I won't go into a synopsis here as other reviewers have done so, but it is a standard thriller and could have worked. Instead, I was thrown off by right-wings rants (like CNN being too busy trying to criticize a Republican president to catch onto a huge breaking story--really, does that add anything to the plot?) and numerous, numerous, numerous factual errors.

The author is highly enamored of the US Navy SEALS. Fair enough. But he can't even get their school correct. It is "BUD/S," not "BUDs." He has all SEALS, SAS, and French Foreign Legion Paratroopers being super-human hand-to-hand killers, able to take out bodyguards without breathing hard, able to outshoot anyone, and leap tall buildings in a single bound. It just isn't true. While SEALS are highly trained and generally in superb physical condition, they just aren't trained that way.

In this story, SEALS might as well be the only troops in Iraq with the Army, barely mentioned, being in a supporting role. He even calls the SEALS the heavy hitters of the effort, something far from the truth.

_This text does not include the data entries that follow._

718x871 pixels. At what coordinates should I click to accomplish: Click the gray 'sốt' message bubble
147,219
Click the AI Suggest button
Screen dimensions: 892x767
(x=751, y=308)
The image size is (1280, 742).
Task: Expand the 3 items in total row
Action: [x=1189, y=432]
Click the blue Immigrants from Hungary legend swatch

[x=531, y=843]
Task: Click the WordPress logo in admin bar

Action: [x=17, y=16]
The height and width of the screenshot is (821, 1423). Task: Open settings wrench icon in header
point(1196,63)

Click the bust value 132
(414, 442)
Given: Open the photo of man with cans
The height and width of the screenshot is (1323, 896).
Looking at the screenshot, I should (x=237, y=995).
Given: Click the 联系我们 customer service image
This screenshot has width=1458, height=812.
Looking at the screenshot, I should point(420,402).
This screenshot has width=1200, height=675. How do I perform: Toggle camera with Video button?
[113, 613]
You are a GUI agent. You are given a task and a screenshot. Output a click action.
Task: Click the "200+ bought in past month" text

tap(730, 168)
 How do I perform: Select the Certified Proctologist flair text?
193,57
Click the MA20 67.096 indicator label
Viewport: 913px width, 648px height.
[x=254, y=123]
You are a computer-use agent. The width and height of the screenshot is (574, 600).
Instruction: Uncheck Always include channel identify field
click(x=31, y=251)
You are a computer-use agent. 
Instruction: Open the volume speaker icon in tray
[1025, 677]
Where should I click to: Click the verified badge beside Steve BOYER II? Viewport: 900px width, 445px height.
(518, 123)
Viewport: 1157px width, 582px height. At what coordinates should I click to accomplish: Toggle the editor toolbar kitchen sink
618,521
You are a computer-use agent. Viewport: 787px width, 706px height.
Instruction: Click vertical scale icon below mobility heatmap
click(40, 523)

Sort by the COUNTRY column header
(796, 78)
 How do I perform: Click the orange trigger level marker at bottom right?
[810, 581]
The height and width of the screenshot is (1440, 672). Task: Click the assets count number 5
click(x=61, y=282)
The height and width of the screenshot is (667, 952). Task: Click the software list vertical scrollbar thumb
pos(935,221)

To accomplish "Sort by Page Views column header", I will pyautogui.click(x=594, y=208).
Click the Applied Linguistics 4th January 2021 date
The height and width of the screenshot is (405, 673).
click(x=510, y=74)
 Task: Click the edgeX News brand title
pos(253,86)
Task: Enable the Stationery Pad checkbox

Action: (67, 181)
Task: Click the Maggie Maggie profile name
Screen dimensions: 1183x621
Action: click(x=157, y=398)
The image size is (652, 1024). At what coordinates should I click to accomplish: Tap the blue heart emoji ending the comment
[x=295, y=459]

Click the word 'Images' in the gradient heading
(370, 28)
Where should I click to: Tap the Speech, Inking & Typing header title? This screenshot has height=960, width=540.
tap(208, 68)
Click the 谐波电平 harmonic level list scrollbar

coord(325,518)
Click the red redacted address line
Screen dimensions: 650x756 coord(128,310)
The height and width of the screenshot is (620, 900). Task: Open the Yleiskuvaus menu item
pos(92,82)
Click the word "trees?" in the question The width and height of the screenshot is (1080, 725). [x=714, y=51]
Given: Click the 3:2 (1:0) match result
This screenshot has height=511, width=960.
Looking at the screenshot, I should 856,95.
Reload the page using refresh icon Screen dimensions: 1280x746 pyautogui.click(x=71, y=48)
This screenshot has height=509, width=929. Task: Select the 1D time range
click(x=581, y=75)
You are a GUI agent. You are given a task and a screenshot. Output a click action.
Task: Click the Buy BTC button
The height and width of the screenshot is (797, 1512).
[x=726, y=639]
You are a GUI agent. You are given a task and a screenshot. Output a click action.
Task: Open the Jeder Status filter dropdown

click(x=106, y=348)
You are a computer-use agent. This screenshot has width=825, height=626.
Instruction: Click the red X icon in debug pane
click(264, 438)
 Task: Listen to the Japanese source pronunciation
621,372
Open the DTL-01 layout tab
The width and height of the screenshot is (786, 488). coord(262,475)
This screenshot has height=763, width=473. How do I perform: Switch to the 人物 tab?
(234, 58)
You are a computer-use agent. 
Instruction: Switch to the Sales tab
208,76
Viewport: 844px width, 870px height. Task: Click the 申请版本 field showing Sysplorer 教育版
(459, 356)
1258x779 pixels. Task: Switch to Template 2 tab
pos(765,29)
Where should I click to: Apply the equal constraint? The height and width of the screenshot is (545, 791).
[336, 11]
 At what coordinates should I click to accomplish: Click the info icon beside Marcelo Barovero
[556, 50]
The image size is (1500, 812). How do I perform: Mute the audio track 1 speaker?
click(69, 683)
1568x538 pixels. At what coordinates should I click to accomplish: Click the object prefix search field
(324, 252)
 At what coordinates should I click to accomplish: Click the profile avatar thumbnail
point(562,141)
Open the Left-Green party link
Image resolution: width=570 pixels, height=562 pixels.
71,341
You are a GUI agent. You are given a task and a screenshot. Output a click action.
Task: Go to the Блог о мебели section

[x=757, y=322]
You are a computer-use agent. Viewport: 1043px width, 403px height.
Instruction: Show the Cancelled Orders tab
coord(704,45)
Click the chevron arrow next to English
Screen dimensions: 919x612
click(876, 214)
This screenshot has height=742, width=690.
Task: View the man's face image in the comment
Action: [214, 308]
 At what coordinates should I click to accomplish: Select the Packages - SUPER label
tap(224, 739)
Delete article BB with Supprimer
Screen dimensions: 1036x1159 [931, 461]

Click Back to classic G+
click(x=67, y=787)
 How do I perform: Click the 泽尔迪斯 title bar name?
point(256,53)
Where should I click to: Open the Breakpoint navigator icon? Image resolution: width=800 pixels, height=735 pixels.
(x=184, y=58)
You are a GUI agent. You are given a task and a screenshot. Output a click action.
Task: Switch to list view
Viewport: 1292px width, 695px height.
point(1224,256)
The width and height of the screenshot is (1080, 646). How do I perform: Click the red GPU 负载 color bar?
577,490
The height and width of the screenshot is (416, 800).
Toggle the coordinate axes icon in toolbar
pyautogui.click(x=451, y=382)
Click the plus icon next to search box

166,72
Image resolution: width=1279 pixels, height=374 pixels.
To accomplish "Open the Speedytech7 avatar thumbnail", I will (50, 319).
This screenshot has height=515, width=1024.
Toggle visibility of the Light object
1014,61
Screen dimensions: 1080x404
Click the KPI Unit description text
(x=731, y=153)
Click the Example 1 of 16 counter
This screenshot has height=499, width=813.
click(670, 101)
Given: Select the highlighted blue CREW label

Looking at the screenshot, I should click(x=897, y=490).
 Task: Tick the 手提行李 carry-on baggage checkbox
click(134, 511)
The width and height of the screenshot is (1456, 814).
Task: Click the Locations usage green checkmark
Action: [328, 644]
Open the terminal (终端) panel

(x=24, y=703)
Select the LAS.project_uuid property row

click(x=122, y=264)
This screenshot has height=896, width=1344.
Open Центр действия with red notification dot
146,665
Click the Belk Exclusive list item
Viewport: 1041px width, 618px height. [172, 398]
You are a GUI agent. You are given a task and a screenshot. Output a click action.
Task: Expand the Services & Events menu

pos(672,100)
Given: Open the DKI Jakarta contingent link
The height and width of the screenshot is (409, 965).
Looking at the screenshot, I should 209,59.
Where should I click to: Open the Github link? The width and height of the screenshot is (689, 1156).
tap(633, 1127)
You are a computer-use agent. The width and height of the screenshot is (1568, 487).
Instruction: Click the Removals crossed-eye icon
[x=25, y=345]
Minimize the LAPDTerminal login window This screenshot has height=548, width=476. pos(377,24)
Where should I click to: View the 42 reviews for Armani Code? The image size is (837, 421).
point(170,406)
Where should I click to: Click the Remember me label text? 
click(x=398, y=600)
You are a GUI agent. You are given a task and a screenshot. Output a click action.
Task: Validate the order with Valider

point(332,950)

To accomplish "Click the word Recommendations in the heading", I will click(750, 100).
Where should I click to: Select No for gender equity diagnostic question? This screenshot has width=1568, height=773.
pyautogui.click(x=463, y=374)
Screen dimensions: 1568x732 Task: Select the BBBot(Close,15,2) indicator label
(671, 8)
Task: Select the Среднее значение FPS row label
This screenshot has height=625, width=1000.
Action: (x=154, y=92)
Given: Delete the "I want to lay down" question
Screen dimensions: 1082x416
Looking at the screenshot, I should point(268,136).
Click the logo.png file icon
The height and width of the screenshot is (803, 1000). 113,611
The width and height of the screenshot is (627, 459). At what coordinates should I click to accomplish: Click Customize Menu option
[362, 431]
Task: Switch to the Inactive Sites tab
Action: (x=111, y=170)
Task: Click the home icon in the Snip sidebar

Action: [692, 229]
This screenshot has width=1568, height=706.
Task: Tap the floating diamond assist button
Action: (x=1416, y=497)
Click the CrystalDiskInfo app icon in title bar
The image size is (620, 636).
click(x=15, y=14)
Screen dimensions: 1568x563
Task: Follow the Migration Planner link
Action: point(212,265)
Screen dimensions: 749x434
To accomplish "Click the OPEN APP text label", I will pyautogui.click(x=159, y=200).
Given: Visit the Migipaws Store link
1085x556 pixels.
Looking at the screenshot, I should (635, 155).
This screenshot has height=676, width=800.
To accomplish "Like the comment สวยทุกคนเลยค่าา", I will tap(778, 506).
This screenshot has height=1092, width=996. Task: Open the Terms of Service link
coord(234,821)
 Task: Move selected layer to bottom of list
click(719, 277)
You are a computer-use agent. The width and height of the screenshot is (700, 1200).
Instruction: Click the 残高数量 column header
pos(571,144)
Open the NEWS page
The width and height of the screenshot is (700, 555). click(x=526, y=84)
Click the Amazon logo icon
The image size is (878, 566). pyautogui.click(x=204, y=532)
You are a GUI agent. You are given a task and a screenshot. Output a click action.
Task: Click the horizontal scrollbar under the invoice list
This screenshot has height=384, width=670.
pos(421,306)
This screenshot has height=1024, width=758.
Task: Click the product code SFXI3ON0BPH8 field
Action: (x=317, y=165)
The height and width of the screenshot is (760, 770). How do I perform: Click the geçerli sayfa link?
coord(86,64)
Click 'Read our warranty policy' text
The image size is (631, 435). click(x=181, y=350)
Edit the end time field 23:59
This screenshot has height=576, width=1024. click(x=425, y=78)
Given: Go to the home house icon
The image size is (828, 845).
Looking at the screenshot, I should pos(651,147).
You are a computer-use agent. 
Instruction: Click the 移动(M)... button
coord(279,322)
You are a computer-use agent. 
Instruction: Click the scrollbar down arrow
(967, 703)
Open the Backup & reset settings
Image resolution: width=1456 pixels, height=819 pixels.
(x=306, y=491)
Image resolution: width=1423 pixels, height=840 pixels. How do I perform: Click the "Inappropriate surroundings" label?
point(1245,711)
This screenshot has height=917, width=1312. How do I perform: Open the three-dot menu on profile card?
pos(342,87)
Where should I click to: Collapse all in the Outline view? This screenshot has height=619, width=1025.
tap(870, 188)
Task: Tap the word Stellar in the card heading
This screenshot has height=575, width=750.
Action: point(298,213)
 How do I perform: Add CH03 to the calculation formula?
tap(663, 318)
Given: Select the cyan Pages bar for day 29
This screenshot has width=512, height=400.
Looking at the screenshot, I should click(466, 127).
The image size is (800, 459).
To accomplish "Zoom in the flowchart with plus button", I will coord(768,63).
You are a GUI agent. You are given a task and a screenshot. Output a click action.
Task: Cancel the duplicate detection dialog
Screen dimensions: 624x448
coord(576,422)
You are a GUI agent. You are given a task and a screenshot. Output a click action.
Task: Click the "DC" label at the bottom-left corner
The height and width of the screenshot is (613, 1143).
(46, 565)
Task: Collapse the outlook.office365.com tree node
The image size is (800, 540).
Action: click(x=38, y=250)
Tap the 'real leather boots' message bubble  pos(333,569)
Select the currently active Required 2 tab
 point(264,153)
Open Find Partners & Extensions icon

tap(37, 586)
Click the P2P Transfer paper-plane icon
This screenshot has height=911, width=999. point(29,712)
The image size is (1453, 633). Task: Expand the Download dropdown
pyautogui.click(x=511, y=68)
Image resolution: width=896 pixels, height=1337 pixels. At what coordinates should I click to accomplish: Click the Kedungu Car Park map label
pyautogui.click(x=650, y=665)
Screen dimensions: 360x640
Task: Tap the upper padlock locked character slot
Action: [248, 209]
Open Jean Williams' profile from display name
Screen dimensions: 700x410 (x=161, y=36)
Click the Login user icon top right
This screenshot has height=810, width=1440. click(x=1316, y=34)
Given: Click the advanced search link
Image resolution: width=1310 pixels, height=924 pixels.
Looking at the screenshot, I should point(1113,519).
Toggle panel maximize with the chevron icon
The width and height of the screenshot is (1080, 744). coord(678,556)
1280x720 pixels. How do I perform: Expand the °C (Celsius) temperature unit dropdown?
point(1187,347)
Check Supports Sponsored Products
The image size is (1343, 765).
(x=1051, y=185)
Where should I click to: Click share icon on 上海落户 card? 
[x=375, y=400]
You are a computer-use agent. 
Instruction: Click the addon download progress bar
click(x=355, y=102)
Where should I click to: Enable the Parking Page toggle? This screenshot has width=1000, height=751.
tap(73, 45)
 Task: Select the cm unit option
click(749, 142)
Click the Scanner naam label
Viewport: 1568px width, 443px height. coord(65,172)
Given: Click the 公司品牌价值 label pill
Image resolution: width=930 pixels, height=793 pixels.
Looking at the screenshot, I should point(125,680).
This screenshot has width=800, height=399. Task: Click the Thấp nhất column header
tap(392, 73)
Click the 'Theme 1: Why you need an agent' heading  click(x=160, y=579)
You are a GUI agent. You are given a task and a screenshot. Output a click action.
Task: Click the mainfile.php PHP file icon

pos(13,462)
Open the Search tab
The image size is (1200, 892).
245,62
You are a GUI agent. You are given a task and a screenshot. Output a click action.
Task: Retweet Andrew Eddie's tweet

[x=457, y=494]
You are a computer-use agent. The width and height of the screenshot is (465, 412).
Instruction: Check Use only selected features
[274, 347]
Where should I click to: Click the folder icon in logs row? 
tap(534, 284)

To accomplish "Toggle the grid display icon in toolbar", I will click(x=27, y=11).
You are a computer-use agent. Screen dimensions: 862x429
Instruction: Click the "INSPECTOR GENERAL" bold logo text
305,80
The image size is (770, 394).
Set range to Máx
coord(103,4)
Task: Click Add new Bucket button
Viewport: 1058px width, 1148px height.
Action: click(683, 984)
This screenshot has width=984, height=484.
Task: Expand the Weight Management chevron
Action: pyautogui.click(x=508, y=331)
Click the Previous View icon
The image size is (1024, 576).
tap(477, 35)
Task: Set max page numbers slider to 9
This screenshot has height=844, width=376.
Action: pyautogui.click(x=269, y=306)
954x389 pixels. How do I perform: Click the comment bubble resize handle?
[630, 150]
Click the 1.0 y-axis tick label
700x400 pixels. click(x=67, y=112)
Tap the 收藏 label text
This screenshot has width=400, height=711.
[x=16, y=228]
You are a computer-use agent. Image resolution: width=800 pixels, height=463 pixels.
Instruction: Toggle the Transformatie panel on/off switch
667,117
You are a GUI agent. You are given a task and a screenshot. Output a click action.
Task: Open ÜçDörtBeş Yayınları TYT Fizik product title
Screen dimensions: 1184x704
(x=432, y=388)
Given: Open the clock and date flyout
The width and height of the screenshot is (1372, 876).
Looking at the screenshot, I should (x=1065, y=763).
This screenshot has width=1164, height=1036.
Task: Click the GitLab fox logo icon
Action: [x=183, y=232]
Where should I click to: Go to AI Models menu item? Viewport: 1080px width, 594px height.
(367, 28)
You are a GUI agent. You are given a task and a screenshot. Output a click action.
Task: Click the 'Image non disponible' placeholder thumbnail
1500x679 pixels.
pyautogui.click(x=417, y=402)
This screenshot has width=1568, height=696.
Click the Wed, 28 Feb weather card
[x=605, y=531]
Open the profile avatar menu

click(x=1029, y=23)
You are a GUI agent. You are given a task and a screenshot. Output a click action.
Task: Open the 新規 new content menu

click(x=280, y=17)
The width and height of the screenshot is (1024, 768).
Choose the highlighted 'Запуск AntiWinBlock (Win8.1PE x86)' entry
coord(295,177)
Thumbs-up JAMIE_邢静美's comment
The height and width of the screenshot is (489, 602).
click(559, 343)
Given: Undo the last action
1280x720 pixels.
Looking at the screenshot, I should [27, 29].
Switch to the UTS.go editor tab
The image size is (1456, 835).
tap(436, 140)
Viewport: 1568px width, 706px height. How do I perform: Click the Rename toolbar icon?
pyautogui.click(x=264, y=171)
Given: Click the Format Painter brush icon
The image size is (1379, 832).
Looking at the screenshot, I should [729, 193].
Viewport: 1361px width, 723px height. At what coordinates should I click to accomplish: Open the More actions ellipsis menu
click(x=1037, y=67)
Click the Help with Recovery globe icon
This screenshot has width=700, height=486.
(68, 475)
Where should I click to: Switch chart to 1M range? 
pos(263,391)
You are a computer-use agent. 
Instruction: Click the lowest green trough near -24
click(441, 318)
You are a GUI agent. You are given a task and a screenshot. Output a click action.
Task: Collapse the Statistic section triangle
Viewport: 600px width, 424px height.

Somehow, in his Iraq, SEALS get transported by tanks for secret missions, despite the fact that tanks cannot carry passengers, nor are they very stealthy.

And in a mission, after two SEALS-carrying tanks get hit, the protagonist just happens to see the front runner for the French presidency hobnobbing with the insurgents and actually viewing the damage done by the missiles his company makes (how no one in France notices that he is in Iraq is rather curious.) Yet when the insurgents set up for another shot, he idly stand by while two more tanks are taken out.